Other features of the SInRG project correspond to further aspects of the national grid effort. For instance SInRG GSC's will be physically located at the various sites around the UT campus, primarily those of the partnering groups from other disciplines. Each will be managed with some degree of autonomy by these groups, with oversight and coordination from the CS co-PIs who collaborate with them.
The campus network will provide the underlying fabric that makes it possible to use all this distributed hardware as a single collective resource, a unified computational power grid. In addition, other researchers in the CS department will use the campus grid to experiment and verify their research efforts, such as Jesse Poore and his economical production of high-quality software efforts.
"By the end of the five years, we will have seven Grid Service Clusters spread among six different locations around the campus, including one across the Tennessee River at the UT Medical Center," said CS Department Head and SInRG co-PI Bob Ward. "In one form or another we expect to encounter all the problems that the community building the national technology grid will see and we're looking forward to the special opportunity that this unique infrastructure will give us to address them."
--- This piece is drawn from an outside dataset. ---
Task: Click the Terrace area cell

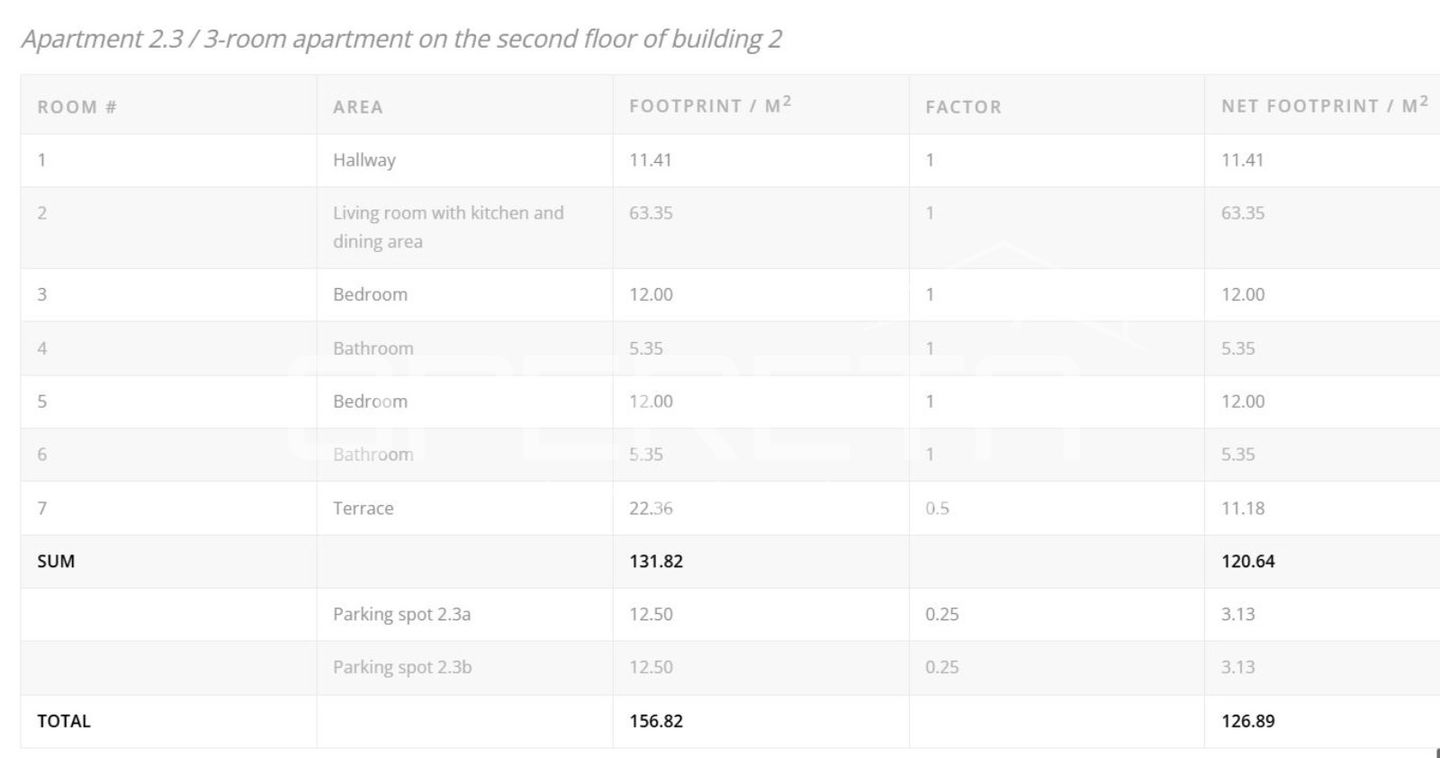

UTK's Division of Information Infrastructure is also participating in SInRG and will have a GSC that is partially funded by the project. Dewitt Latimer, UTK's Director of Computing and Networking Services, says his commitment to the project is motivated by the need to find a new approach to supporting high performance computing for the campus research community.
"Central university computing facilities will be hard pressed to fund large-scale super computers in the future," he noted. "SInRG's concept represents an exciting new model of resource sharing that will permit large-scale computing to be undertaken within more modest institutional budgets."
Following this model, project leaders anticipate that over time the success of SInRG will encourage other UTK researchers to join SInRG, adding new GSC's and other resources to the grid, while in return drawing on its power as needed.